### Information supplied
******************************
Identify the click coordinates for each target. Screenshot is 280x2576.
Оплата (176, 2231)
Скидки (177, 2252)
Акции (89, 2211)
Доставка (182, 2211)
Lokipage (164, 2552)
******************************
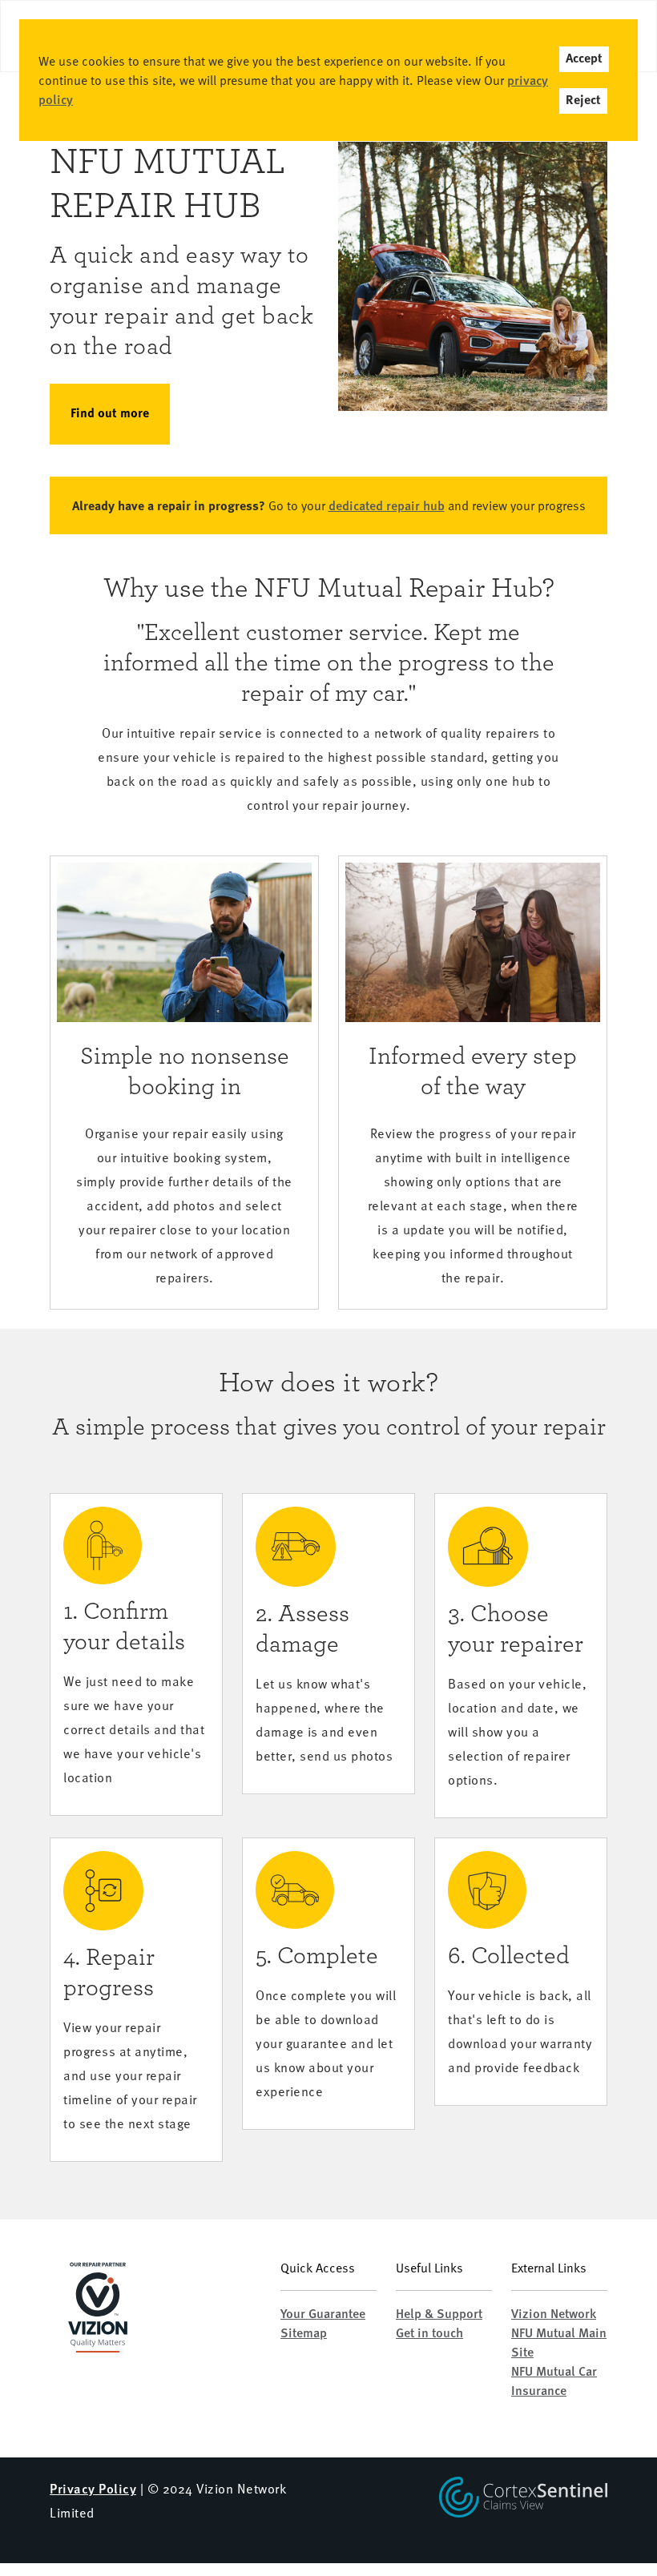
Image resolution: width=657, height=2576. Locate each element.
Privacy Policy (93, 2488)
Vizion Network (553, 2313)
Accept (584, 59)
******************************
### Problem statement
Copy out every line of the listing that includes the string "each".

### Solution below
Identify the click coordinates for each target. Screenshot is 280x2576.
Image resolution: width=657, height=2576. Locate each element.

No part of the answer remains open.